Are You Evidence Based?
Understanding the true meaning of "Evidence-based Approach" is of paramount importance if we are all to speak the same language when it comes to health & the role played by Nutrition. Over the years, I've had my share of experience with science and pseudoscience as well as following 'experts' who turned out to be gimps - all part of my development to being a 'good' Evidence-Based Nutrition practitioner while also being careful to not be too evidence based or over sciency (tough one, i agree!)
For starters, let's focus on the ALTERNATIVES to Evidence based Nutrition so you and your clients / patients stay protected against quacks.
- Religion-Based Nutrition: Nothing wrong with this so long as the individual understands that their nutritional choices are indeed their choices and have nothing necessarily to do with science or health. Sabarimala Ayyappa mandala fasting, Lent fasting,Ramadan fasting are all good examples.

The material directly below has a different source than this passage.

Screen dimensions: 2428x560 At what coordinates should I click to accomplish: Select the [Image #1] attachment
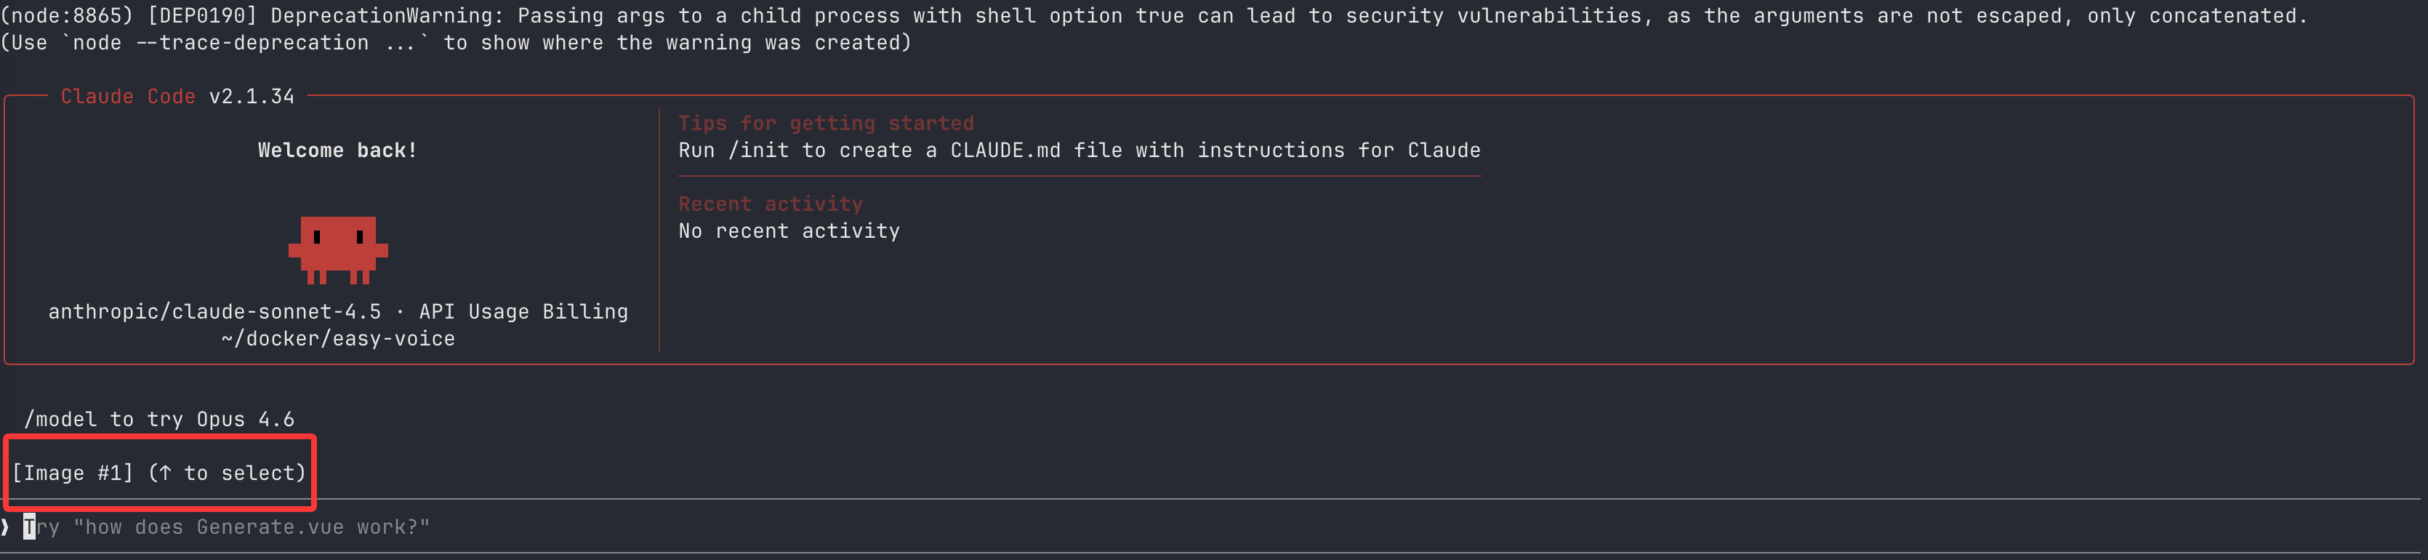click(73, 473)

- Faith-Based Nutrition : Similar to religion-based nutrition but with one distinct difference - this faith has nothing to do with religion. This is where the 'Nutritionally religious zealots' live! They have beliefs about nutrition contrary to scientific evidence. These individuals will so often try to convert others to their 'way' as the one true way for everyone. Will also throw in words like 'science' and 'evidence' but at the first sign of defeat will retreat to 'well its worked for me' (an unscientific statement) or 'i believe it personally,you should respect that'. Example Ketogenic diet. Did you know?I used to be biased to the Paleo diet once upon a time ??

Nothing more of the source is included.